Given the venom, I find myself looking back to those equally divisive decades before the Civil War, looking back to the tiny village of South Butler and wondering if we could find some of that magic again, some of what prompted Samuel Ward and Antoinette Brown to find reasons for hope there. As Ward put it in his autobiography,

“[South Butler] people were honest, straightforward, God-fearing descendants of New England Puritans. Living in the interior of the State, apart from the allurements and deceptions of fashion, they felt at liberty to hear, judge, and determine for themselves, and to act in accordance with what the Bible, as they understood it, demanded of them.”

Ward celebrated what he felt to be the signal difference between South Butler and most of the rest of the United States:

“The manly courage they showed, in calling and sustaining and honouring as their pastor a black man, in that day, in spite of the too general Negro-hate everywhere rife (and as professedly pious as rife) around them, exposing them as it did to the taunts, scoffs, jeers, and abuse of too many who wore the cloak of Christianity–entitled them to what they will ever receive, my warmest thanks and kindest love.”

Compare that with Antoinette’s comment on South Butler in a November 1854 edition of the New York Daily Tribune:

“South Butler is a little village noted for its variety of religious views and denominations, and for its independent canvassing of all mooted opinions.
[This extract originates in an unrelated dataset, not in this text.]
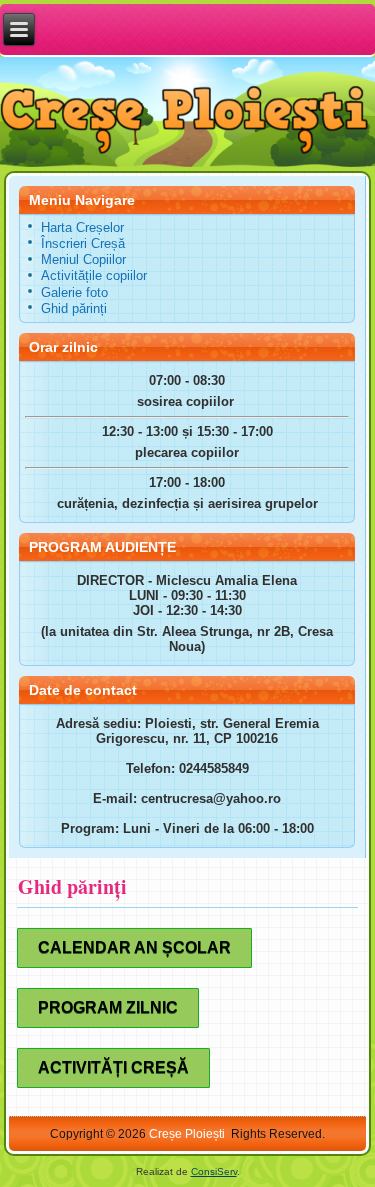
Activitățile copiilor (94, 275)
As a retired spot for an inexperienced preacher to do good and get good, to think carefully and speak freely, it has fully met my expectations.”

Samuel Ringgold Ward, Antoinette Brown Blackwell, L. C. Lockwood, Gerrit Smith are people whose lives and work left a light that still shines, however dimly, in the Burned-Over District.

 

 

David DeVries retired from Cornell University where he served as associate dean for undergraduate education in the College of Arts and Sciences. He has a life-long fascination with the Finger Lakes and western New York, particularly its nineteenth century history as the so-called “Burned-Over District.” This fascination stems partly from the fact that his mother’s family had settled in South Butler and the Wolcott area in the first decade of the nineteenth century. This piece is adapted from a longer work entitled “Reading the Slates,” a cultural memoir.